Dr Emma Cardwell
- Lecturer in Human Geography (School of Geographical & Earth Sciences)
I'm an environmental geographer with an interest in the science-society-environment nexus. My research focuses on environmental, conservation and agricultural policy, and I'm particularly interested in the relationships of academic knowledge practices (such as natural sciences, philosophy, economics, literature and - of course - geography) with embodiments of law, finance and policy, and the productive ways in which these shape our shared environments and the communities within them.
Theoretically, I like to engage with the fields of science and technology studies (STS) and feminist science studies, and I'm especially interested in issues around land use, the right to 'natural resources', and the ways in which we organise the production of food.
I currently have two central strands of research. The first of these looks at the relationship between economic theory, financialisation, and the resilience of stressed coastal communities (of humans and wider marine ecosystems) around the UK since the introduction of 'market based' fisheries management in the late 1990s. This research ties into a wider global research network that uses empirical research to examine these modern experiments in market-creation, the means by which such new socio-ecological organisations are produced, and their material and affective impacts, for human communities and beyond.
I'm also particulary interested in the ways in which the nutrient needs of crops, and consequently, ourselves, currently depend so vitally upon the production of anthropogenically fixed nitrogen, and how our management of reactive nitrogen requires a very specific set of chemical knowledges, tools and practices, which manifest differently across the many sites in which we 'socialise' with this imperceptible and dynamic elemental species. This research explores how we collectively understand the chemical, the resilience of chemical communities, and the role of, and relations between, different knowledge forms in changing and contested environments.
Before joining the School of Geographical and Earth Sciences in July 2018, I worked as a Research Associate in the Centre for the Study of Environmental Change in Lancaster University's Sociology Department, looking at nutrient management on UK livestock farms. I've also worked in the School of Law at the University of Bristol, exploring the social-legal aspects of marine conservation.
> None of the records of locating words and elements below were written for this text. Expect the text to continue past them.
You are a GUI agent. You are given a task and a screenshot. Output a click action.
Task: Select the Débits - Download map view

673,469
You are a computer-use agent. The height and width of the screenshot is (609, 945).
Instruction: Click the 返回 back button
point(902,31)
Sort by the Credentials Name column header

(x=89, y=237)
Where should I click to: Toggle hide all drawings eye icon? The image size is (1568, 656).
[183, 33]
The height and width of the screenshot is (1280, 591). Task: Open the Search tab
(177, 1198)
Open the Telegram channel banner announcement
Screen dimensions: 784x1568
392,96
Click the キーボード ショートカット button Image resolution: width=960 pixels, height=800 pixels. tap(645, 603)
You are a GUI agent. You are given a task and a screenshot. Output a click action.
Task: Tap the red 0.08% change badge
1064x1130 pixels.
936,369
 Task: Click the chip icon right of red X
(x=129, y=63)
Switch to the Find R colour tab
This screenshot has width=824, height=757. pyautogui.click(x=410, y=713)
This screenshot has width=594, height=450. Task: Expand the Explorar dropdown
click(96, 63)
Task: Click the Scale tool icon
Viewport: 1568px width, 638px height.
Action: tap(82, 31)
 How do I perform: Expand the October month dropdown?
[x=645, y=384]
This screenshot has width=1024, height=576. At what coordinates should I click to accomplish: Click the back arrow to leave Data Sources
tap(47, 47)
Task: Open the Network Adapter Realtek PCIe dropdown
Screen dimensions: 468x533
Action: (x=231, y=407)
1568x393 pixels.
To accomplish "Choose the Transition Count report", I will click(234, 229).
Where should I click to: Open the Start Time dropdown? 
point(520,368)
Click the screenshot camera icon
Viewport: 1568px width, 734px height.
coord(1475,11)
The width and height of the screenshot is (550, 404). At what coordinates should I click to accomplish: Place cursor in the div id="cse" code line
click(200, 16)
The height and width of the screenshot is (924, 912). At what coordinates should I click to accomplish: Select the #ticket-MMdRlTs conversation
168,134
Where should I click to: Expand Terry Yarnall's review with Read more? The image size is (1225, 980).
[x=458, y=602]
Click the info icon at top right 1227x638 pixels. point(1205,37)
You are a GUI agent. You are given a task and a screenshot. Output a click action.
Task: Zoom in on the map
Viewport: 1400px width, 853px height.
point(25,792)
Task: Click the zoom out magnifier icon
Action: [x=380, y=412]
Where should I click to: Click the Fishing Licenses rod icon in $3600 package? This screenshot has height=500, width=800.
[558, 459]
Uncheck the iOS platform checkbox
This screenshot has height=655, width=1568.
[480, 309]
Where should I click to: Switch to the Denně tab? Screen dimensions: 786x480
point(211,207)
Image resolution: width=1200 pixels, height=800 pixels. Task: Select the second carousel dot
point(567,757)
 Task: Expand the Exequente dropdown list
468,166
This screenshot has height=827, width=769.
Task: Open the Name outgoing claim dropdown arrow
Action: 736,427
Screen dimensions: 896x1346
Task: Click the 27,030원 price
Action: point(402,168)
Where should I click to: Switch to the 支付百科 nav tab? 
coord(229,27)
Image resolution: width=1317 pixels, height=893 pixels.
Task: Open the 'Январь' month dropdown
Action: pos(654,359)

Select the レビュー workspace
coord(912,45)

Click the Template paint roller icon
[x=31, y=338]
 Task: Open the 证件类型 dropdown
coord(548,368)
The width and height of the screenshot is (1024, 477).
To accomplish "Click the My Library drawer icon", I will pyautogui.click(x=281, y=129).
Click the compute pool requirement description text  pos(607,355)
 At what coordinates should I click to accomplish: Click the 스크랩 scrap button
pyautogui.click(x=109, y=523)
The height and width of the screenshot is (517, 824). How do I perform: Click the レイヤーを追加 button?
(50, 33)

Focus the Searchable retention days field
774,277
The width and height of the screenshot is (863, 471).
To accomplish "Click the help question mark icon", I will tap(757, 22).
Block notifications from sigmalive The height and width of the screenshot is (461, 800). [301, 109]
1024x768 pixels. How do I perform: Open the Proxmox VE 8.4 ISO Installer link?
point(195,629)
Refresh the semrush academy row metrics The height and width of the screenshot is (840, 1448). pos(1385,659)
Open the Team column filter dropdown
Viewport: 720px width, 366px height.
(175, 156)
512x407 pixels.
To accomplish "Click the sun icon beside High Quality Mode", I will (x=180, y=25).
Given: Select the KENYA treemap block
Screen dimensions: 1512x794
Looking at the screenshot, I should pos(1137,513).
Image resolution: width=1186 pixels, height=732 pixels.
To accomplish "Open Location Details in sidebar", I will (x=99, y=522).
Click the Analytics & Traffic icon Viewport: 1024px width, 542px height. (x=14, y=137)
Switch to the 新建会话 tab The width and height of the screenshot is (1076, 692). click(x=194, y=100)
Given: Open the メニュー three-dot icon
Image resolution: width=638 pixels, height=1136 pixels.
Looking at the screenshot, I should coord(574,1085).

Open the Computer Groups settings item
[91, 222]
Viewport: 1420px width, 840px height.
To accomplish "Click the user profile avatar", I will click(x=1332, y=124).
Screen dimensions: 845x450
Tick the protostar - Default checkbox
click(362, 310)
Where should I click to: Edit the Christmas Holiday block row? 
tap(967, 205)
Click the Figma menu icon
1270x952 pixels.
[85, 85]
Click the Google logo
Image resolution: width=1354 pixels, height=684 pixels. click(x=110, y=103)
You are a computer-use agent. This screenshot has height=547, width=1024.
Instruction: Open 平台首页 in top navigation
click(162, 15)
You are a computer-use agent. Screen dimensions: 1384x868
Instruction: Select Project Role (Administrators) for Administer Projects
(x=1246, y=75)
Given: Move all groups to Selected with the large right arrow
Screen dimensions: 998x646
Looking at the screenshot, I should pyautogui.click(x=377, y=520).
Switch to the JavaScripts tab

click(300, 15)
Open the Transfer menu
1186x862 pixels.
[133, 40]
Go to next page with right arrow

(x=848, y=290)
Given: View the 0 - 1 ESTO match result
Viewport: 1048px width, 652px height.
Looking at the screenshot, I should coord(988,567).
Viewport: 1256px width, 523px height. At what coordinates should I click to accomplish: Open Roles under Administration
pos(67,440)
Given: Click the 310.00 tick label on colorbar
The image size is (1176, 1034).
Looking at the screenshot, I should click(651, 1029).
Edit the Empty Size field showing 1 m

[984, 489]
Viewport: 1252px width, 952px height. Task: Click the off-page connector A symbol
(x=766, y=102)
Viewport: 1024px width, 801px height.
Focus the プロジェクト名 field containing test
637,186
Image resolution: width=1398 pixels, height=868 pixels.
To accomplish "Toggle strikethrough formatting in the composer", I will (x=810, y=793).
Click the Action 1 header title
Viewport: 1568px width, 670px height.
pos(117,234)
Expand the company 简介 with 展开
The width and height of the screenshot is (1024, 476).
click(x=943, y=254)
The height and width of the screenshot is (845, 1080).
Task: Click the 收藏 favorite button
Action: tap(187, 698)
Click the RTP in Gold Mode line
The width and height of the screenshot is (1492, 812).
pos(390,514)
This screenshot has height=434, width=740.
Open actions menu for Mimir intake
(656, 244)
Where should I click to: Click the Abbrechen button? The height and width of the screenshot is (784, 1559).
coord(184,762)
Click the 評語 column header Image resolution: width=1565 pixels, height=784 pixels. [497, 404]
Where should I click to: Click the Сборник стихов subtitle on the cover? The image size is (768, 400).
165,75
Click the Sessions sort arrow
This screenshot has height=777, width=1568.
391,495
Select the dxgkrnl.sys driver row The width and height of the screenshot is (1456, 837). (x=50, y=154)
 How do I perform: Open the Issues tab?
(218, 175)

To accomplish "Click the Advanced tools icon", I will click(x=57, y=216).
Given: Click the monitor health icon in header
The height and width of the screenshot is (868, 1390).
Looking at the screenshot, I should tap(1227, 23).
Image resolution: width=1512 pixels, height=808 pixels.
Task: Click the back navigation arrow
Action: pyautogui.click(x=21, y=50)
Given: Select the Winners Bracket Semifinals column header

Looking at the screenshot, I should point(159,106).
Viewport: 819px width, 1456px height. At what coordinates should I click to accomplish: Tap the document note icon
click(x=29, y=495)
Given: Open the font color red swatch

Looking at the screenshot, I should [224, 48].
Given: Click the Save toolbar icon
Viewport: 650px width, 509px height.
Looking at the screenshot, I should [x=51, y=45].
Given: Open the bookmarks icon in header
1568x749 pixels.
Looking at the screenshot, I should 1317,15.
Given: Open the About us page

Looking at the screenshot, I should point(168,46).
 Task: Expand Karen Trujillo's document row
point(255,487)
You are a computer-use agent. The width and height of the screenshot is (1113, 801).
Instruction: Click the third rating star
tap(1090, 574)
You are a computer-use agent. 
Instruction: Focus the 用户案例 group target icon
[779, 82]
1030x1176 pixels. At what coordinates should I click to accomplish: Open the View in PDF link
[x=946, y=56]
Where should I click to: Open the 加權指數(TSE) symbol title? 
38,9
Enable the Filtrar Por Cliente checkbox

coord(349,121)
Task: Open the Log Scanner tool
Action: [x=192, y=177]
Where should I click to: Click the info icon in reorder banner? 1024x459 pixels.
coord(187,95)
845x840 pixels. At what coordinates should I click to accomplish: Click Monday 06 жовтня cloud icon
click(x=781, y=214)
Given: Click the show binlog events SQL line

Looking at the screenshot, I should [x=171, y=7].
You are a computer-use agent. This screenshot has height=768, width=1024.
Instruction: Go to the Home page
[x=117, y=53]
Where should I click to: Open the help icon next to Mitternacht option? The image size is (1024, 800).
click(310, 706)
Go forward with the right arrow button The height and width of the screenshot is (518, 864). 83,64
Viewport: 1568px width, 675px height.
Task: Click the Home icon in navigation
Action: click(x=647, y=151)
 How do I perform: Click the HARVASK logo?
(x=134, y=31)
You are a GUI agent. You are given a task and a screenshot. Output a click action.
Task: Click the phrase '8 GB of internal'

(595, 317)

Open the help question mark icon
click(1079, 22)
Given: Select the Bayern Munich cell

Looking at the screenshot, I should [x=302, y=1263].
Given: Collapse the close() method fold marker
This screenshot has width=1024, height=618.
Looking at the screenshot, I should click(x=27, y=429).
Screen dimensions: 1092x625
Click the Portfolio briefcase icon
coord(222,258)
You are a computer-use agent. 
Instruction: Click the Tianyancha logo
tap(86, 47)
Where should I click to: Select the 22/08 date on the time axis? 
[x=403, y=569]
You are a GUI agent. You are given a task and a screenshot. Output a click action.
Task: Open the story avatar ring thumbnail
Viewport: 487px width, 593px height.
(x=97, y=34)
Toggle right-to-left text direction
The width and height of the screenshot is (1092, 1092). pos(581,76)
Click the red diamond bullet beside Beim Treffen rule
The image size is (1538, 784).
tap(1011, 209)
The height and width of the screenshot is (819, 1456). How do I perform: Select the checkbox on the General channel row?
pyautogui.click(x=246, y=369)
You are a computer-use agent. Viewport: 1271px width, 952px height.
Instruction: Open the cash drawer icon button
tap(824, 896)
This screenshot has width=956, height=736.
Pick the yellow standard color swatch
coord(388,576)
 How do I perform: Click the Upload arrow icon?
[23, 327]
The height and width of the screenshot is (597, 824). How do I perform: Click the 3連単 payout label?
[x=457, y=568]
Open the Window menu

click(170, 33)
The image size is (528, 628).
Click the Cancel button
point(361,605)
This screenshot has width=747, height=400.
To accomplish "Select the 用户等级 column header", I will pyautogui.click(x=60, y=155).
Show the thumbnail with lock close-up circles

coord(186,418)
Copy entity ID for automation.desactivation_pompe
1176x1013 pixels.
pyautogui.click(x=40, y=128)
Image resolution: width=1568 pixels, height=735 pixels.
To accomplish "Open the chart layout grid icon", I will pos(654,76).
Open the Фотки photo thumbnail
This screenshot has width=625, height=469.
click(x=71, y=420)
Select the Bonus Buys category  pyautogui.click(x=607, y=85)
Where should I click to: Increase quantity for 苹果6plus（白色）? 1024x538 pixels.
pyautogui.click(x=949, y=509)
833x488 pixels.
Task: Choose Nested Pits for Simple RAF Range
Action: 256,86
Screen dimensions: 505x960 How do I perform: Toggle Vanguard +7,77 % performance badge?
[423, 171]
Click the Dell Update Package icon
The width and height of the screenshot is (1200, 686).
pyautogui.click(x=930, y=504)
Before that, I studied for an ESRC-funded DPhil in Human Geography at the University of Oxford; an MSc in Nature, Society and Environmental Policy, also at Oxford, and a BSc in Environmental Policy at the London School of Economics.
Hypermetabolic N: the social life of nitrogen in UK agroecologies
(Co-I; with Claire Waterton and Carly Stevens, Lancaster University, and Julia Cooper, Newcastle University)
N8 Agrifood, April 2018 - December 2018
Resilience in genetic and cultural diversity: supporting sustainable indigenous agricultures in Chiapas, Mexico
(PI; with Ian Shaw and Rebecca Harrison, University of Glasgow)
Global Challenges Research Fund, October 2018 - March 2019
With Larissa Naylor, I co-convene Policy and Practice for Sustainable Water Environments, which is a core course on the Sustainable Water Environments MSc. I also contribute to the Human Geography MRes and Level 2 Geography courses.